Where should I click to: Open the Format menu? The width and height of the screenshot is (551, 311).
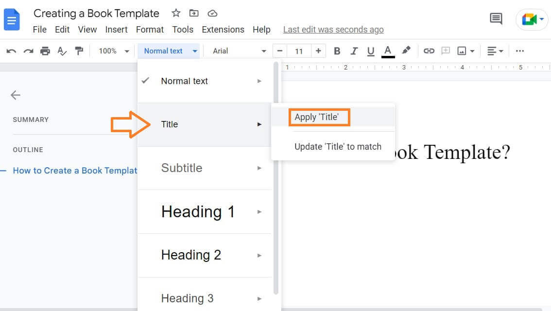tap(150, 29)
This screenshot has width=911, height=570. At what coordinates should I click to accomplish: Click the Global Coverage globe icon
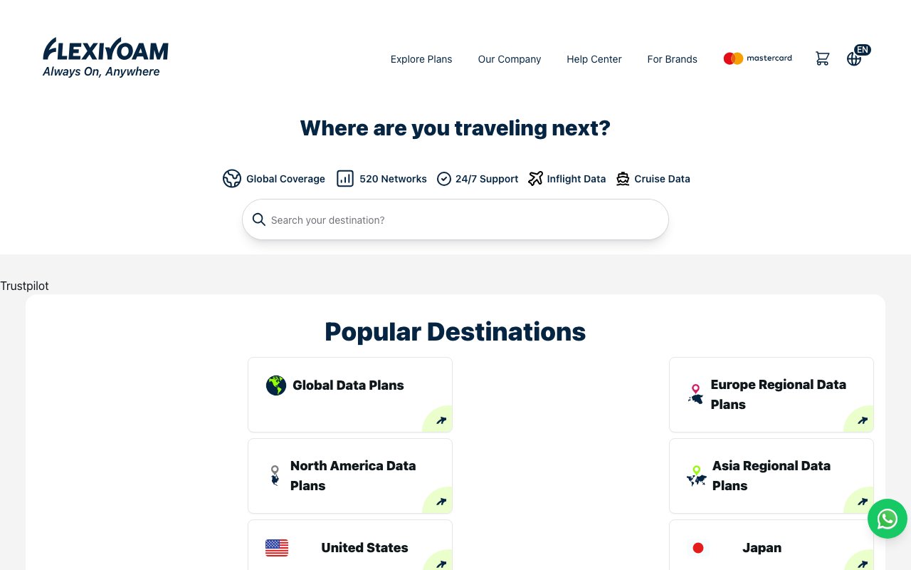pos(232,179)
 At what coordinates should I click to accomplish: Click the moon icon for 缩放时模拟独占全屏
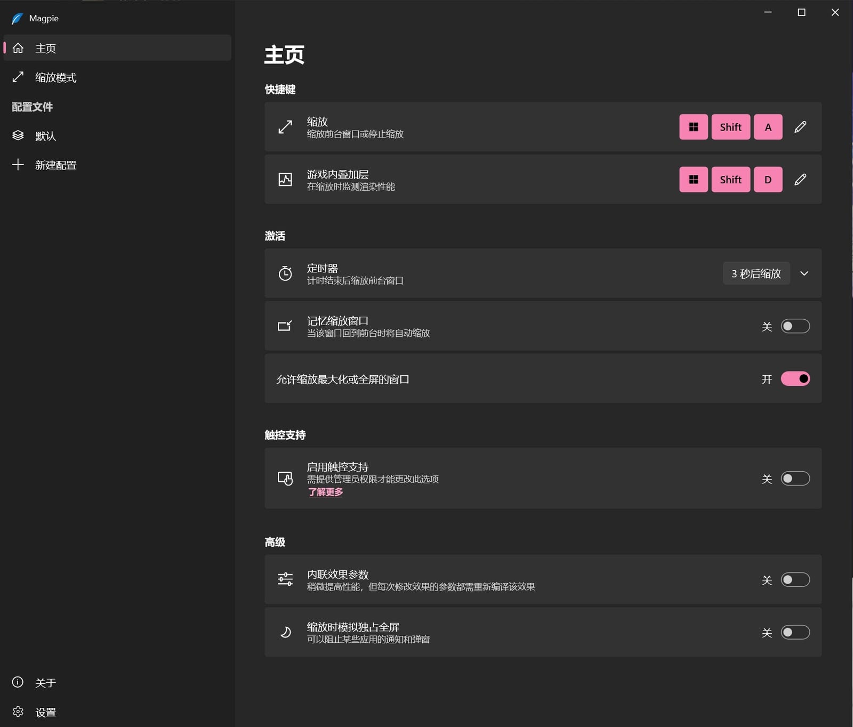(285, 632)
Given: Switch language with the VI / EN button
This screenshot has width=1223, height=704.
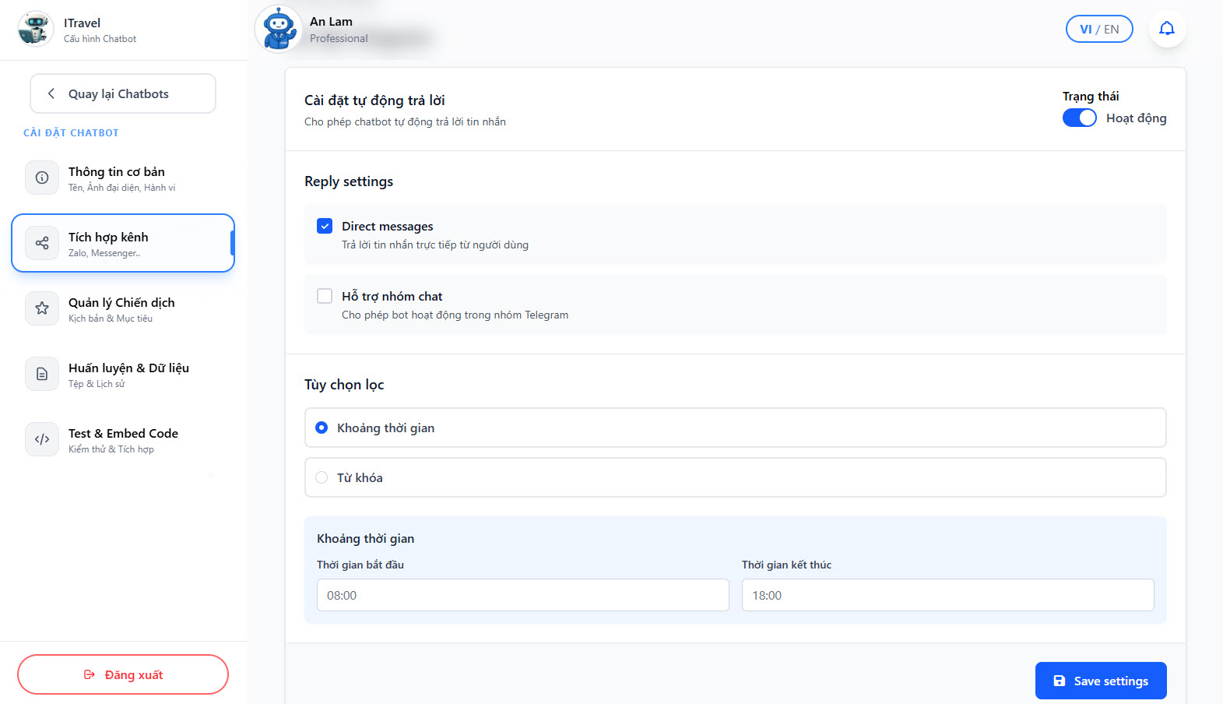Looking at the screenshot, I should (x=1098, y=29).
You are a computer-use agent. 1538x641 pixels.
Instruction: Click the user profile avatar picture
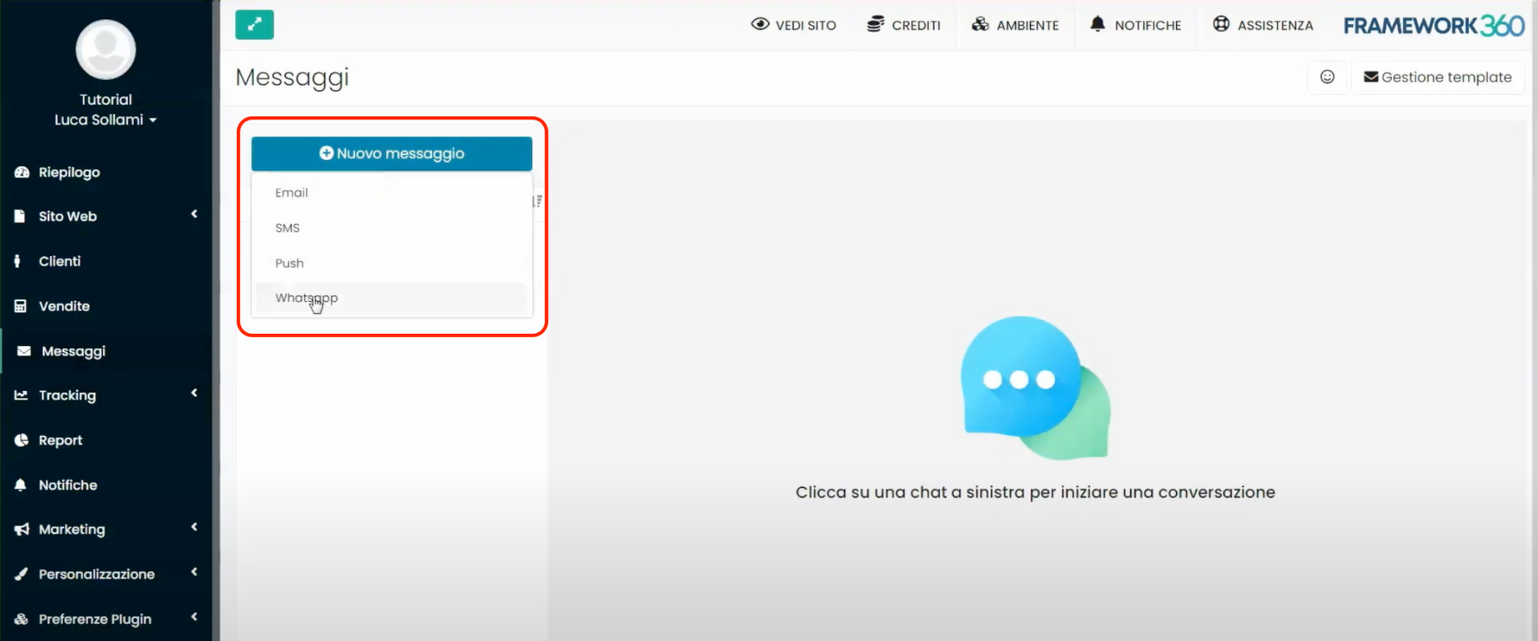point(106,50)
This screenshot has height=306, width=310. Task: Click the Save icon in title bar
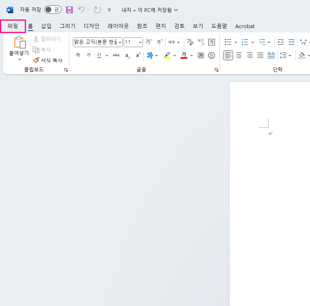click(69, 10)
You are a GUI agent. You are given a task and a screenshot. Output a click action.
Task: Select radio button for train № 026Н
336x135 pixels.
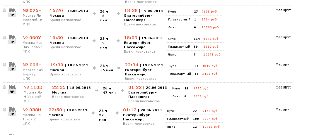[4, 10]
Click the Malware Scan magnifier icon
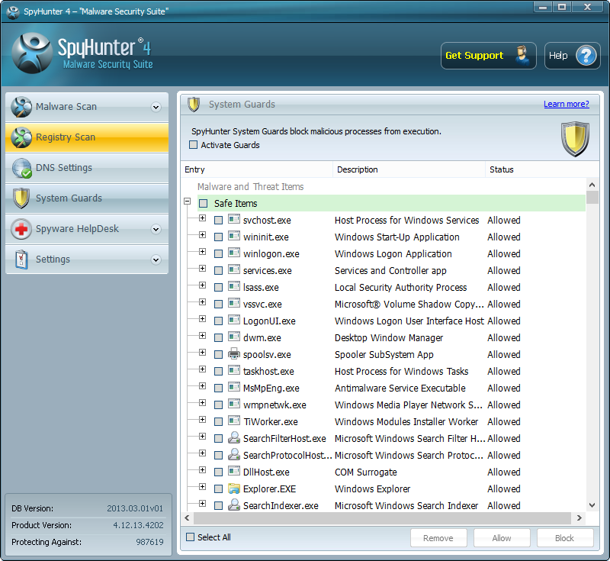 (x=21, y=107)
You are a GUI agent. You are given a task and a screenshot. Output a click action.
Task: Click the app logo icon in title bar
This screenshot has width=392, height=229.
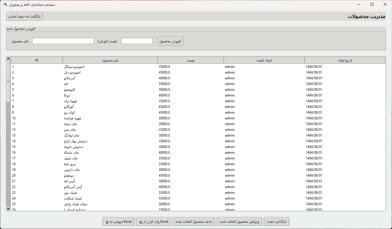(5, 5)
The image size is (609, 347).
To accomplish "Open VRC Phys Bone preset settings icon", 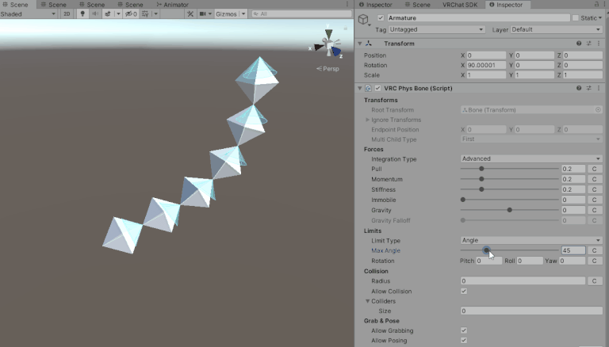I will (x=588, y=88).
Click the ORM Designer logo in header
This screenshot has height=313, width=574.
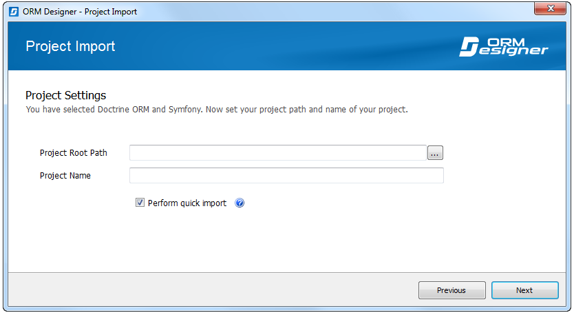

________________________________________

PROBLEM DESCRIPTION: Count how many lines of the entries contain the word "button"; only the number should appear in the reply.

RESULT OF THIS TASK: 2